Data excerpts

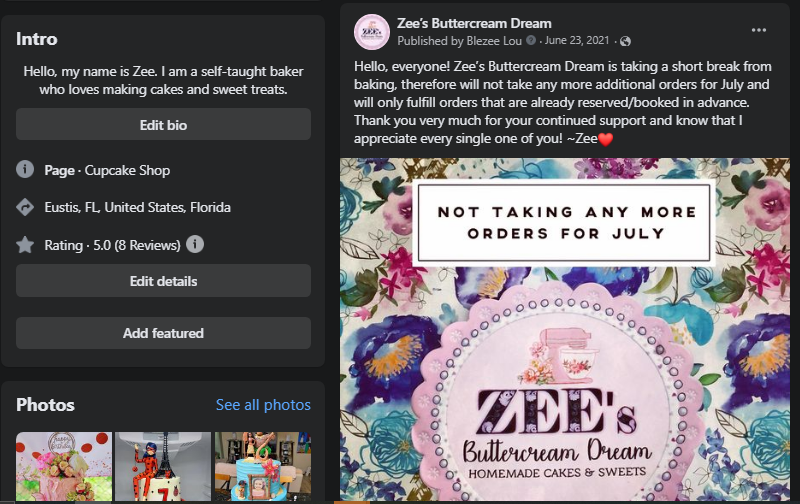Open the Not Taking Orders post image
The width and height of the screenshot is (800, 504).
pos(564,330)
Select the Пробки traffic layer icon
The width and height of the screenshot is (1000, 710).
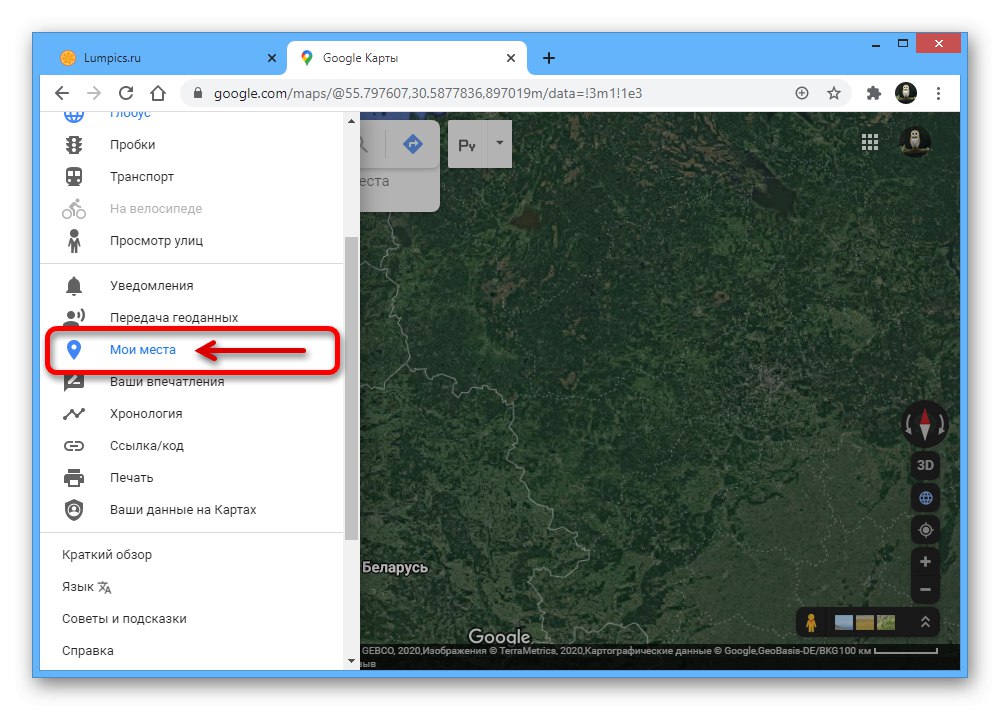click(73, 144)
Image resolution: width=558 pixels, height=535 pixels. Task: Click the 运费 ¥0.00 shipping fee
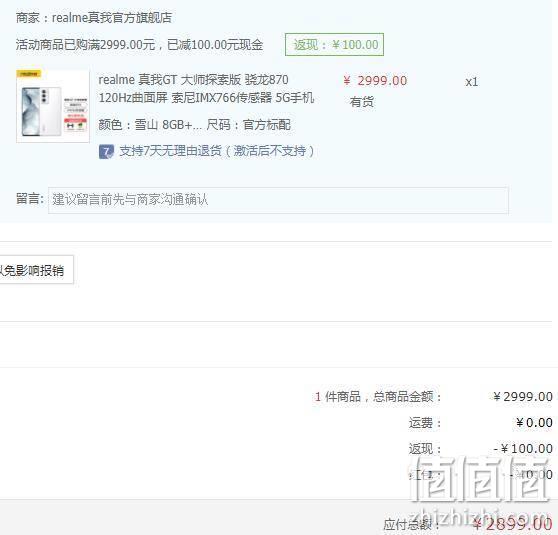(x=534, y=423)
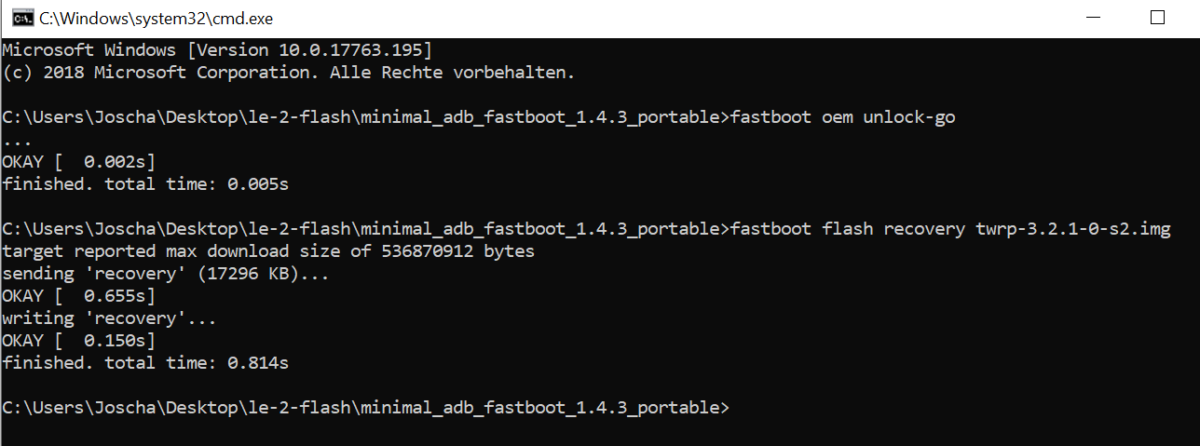The height and width of the screenshot is (446, 1200).
Task: Click 'finished. total time: 0.814s' line
Action: point(145,362)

Task goal - Please repeat exactly the lines from the one containing "Image resolution: width=558" through the last line of the records, both included, and leave out the pictures.

Answer space -
Image resolution: width=558 pixels, height=535 pixels. Task: Click the 运费 ¥0.00 shipping fee
(x=534, y=423)
The height and width of the screenshot is (446, 1200).
Task: Click 'finished. total time: 0.814s' line
Action: point(145,362)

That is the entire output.